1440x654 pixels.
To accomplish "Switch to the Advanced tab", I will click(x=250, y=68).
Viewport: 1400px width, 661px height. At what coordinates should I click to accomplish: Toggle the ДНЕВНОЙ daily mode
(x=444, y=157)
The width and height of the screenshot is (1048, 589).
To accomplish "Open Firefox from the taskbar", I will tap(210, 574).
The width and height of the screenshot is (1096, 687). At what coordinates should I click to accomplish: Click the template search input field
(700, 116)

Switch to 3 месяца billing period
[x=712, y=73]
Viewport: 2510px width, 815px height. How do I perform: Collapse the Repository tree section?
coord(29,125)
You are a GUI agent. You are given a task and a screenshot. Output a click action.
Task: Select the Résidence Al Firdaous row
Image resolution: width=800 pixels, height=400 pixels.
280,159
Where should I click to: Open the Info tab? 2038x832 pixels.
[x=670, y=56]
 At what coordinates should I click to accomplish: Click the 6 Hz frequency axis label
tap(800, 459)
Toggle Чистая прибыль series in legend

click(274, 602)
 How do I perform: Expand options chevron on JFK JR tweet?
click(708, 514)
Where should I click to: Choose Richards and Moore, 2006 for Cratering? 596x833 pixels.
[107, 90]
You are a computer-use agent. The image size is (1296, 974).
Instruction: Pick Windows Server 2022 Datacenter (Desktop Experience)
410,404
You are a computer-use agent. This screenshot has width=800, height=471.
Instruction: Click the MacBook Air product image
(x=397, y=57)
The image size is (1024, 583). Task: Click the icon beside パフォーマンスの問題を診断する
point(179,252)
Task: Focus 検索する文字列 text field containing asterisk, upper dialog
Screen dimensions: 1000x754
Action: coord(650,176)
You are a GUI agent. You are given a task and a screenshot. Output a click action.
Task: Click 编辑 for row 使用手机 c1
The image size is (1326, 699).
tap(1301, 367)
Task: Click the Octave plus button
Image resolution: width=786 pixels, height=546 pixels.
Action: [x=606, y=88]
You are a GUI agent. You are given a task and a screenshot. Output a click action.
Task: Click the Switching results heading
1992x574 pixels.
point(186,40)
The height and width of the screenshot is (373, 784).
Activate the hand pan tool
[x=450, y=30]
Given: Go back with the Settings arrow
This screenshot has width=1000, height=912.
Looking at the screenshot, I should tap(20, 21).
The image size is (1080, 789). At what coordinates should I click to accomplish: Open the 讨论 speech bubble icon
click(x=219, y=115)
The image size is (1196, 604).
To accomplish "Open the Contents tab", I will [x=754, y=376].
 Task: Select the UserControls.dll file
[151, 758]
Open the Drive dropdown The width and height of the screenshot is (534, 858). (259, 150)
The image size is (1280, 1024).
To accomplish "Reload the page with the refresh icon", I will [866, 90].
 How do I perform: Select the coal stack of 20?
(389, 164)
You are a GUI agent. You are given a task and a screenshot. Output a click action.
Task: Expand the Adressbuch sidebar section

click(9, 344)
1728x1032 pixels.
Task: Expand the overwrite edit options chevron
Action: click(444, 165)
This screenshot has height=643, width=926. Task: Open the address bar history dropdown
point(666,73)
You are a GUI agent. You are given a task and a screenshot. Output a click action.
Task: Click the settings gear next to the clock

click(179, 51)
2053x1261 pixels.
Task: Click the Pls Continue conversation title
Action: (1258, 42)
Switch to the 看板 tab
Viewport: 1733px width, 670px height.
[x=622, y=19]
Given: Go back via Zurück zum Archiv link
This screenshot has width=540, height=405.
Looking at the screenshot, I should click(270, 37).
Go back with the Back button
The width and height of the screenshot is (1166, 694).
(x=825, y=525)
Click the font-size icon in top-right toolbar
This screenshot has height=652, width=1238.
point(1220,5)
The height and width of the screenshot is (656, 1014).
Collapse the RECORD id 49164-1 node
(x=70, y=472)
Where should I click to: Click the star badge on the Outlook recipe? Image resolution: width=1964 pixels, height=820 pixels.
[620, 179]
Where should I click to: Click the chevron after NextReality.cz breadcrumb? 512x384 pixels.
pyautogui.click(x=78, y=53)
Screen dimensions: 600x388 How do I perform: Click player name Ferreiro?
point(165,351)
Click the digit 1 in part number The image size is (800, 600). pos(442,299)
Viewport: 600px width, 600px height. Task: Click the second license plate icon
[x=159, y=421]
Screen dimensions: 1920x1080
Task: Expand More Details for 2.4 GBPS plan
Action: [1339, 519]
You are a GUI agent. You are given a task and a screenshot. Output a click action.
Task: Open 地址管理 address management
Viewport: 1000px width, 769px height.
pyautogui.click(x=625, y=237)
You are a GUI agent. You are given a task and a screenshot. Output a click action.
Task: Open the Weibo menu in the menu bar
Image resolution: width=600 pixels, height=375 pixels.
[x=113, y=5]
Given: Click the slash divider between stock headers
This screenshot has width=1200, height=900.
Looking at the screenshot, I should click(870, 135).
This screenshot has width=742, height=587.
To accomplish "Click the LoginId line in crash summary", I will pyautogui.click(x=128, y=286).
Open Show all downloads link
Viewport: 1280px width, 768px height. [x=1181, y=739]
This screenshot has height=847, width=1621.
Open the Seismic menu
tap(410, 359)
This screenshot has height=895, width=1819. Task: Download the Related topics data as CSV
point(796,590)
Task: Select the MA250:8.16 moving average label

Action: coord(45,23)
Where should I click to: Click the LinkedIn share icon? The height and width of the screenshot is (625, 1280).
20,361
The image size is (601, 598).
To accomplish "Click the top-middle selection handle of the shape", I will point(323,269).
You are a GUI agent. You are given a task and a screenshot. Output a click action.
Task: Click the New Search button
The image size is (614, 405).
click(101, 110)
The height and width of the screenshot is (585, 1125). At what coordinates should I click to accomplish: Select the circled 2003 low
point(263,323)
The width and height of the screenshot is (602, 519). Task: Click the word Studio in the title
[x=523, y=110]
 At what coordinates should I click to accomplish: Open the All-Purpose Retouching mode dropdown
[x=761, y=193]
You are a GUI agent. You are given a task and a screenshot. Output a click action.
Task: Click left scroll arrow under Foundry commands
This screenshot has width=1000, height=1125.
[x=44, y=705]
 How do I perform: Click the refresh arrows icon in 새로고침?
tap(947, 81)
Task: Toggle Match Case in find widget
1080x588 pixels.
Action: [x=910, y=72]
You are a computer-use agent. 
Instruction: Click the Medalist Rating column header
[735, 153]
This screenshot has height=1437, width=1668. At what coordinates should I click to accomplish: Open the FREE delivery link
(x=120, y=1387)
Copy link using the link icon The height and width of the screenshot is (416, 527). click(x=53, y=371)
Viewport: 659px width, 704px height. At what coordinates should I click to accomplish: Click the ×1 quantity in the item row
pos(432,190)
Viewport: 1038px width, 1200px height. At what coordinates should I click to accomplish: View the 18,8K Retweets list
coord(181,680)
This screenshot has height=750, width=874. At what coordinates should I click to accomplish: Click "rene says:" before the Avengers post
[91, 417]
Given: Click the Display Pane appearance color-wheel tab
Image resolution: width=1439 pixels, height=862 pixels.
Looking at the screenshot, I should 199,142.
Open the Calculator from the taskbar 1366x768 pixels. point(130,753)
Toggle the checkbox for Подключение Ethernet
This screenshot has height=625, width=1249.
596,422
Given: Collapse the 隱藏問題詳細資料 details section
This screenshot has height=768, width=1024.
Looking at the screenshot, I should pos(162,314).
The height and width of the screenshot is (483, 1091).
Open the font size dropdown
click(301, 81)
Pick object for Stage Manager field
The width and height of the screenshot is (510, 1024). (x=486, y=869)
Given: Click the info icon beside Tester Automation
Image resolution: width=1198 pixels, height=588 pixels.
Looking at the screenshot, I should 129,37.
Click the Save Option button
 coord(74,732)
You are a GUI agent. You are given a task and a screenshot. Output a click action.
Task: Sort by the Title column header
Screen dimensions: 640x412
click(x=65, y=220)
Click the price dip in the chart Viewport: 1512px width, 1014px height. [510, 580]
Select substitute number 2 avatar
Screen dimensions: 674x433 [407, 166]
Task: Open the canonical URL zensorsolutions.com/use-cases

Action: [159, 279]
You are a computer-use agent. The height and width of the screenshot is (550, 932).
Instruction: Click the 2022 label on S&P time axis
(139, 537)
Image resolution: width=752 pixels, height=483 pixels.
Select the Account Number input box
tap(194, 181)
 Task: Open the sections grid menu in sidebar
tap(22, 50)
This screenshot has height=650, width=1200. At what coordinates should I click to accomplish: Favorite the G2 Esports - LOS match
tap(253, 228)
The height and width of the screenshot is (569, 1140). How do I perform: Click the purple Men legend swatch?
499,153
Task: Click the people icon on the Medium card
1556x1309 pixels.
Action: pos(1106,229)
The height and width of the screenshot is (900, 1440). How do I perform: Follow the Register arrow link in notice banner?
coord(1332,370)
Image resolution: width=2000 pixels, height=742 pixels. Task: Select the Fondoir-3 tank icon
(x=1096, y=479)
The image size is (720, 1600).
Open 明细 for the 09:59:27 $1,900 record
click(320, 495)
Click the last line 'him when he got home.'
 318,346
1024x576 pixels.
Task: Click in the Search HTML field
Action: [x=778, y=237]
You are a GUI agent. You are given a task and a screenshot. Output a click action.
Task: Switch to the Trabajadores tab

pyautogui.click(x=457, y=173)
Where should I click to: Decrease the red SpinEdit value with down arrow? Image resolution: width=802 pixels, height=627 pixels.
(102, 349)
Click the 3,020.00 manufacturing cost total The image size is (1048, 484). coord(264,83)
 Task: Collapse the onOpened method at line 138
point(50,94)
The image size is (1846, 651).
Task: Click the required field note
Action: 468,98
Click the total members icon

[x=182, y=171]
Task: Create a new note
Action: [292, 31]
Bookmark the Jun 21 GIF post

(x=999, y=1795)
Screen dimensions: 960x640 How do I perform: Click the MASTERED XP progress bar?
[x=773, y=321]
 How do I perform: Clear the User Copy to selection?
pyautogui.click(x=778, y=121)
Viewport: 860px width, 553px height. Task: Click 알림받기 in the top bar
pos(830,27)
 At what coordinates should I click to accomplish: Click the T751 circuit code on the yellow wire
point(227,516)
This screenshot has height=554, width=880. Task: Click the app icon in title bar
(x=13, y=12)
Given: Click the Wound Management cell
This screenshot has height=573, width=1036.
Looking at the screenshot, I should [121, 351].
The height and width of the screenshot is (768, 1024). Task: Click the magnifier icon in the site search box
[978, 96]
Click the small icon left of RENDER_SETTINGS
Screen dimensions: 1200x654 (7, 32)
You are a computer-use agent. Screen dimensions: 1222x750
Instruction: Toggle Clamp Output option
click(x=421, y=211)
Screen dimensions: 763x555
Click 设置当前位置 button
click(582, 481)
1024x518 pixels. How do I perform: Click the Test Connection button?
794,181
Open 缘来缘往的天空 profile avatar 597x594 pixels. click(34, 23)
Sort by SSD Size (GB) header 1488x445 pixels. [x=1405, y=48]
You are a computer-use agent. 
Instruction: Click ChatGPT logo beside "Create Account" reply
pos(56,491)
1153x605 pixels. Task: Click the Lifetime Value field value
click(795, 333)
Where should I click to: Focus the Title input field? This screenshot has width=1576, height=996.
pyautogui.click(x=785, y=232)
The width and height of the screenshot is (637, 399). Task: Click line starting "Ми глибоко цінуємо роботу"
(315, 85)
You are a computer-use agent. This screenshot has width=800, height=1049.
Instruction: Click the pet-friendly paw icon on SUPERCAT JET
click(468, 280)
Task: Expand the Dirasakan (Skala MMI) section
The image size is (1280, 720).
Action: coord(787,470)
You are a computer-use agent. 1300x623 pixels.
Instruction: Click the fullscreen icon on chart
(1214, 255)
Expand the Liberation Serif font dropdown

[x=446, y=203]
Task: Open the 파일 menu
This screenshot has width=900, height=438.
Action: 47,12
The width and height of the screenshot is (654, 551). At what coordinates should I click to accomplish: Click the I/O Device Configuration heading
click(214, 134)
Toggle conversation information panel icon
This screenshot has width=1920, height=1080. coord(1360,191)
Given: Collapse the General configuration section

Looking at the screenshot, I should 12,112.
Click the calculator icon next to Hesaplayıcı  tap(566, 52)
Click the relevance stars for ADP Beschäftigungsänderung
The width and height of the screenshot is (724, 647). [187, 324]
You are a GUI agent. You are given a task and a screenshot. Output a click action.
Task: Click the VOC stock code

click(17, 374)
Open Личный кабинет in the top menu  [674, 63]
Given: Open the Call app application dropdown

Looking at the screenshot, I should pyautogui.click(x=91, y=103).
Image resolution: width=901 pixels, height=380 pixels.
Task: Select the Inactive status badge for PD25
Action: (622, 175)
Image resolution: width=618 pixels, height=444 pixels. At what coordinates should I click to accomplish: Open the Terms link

- _REQUIRED ACTION_
Nothing beyond the line that contains "Task: Click the Switching results heading" belongs in the answer; reproduce the entries exactly from their first line through it.

- _PROBLEM SOLUTION_
1440x654 pixels.
To accomplish "Switch to the Advanced tab", I will click(x=250, y=68).
Viewport: 1400px width, 661px height. At what coordinates should I click to accomplish: Toggle the ДНЕВНОЙ daily mode
(x=444, y=157)
The width and height of the screenshot is (1048, 589).
To accomplish "Open Firefox from the taskbar", I will tap(210, 574).
The width and height of the screenshot is (1096, 687). At what coordinates should I click to accomplish: Click the template search input field
(700, 116)

Switch to 3 месяца billing period
[x=712, y=73]
Viewport: 2510px width, 815px height. How do I perform: Collapse the Repository tree section?
coord(29,125)
You are a GUI agent. You are given a task and a screenshot. Output a click action.
Task: Select the Résidence Al Firdaous row
Image resolution: width=800 pixels, height=400 pixels.
280,159
Where should I click to: Open the Info tab? 2038x832 pixels.
[x=670, y=56]
 At what coordinates should I click to accomplish: Click the 6 Hz frequency axis label
tap(800, 459)
Toggle Чистая прибыль series in legend

click(274, 602)
 How do I perform: Expand options chevron on JFK JR tweet?
click(708, 514)
Where should I click to: Choose Richards and Moore, 2006 for Cratering? 596x833 pixels.
[107, 90]
You are a computer-use agent. The image size is (1296, 974).
Instruction: Pick Windows Server 2022 Datacenter (Desktop Experience)
410,404
You are a computer-use agent. This screenshot has width=800, height=471.
Instruction: Click the MacBook Air product image
(x=397, y=57)
The image size is (1024, 583). Task: Click the icon beside パフォーマンスの問題を診断する
point(179,252)
Task: Focus 検索する文字列 text field containing asterisk, upper dialog
Screen dimensions: 1000x754
Action: coord(650,176)
You are a GUI agent. You are given a task and a screenshot. Output a click action.
Task: Click 编辑 for row 使用手机 c1
The image size is (1326, 699).
tap(1301, 367)
Task: Click the Octave plus button
Image resolution: width=786 pixels, height=546 pixels.
Action: [x=606, y=88]
You are a GUI agent. You are given a task and a screenshot. Output a click action.
Task: Click the Switching results heading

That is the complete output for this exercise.